TASK BRIEF ▸ Scan the data for "pyautogui" and copy each matching line.

== EXERCISE INPUTS ==

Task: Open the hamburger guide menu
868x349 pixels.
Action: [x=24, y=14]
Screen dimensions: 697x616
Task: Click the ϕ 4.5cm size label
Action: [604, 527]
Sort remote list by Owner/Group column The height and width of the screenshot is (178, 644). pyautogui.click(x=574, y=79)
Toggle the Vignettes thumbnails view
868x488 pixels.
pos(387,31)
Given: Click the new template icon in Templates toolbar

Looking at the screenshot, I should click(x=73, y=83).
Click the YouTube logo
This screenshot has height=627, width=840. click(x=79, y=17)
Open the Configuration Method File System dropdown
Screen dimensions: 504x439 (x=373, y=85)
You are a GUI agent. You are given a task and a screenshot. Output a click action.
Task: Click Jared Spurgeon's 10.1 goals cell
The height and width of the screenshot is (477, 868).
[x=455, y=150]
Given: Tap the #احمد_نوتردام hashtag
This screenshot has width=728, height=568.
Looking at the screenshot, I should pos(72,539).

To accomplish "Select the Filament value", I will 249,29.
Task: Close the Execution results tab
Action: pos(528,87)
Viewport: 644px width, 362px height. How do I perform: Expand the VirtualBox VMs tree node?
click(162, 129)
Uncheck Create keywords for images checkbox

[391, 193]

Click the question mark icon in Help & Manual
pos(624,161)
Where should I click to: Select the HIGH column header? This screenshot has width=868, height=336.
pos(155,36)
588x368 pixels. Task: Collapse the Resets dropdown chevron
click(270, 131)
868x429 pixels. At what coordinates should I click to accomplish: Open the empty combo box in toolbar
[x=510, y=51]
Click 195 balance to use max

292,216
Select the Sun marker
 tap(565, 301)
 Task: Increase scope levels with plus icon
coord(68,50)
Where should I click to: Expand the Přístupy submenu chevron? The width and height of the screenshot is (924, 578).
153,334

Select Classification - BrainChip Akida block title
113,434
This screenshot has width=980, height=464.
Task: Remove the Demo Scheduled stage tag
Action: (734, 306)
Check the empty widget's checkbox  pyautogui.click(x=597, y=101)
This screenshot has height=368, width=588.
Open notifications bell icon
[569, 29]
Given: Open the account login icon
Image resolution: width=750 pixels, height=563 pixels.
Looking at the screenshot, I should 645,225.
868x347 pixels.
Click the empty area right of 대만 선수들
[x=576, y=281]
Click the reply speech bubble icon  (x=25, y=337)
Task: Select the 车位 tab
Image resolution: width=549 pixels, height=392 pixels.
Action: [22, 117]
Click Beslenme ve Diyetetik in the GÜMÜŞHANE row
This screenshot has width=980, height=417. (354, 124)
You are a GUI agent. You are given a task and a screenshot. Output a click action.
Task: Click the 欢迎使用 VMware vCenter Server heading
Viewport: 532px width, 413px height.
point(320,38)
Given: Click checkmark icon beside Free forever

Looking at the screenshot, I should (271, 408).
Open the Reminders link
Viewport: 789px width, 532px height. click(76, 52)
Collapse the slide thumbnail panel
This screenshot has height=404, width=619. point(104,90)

===

OUTPUT FOR THIS TASK ▸
Sort remote list by Owner/Group column The height and width of the screenshot is (178, 644). pyautogui.click(x=574, y=79)
Check the empty widget's checkbox  pyautogui.click(x=597, y=101)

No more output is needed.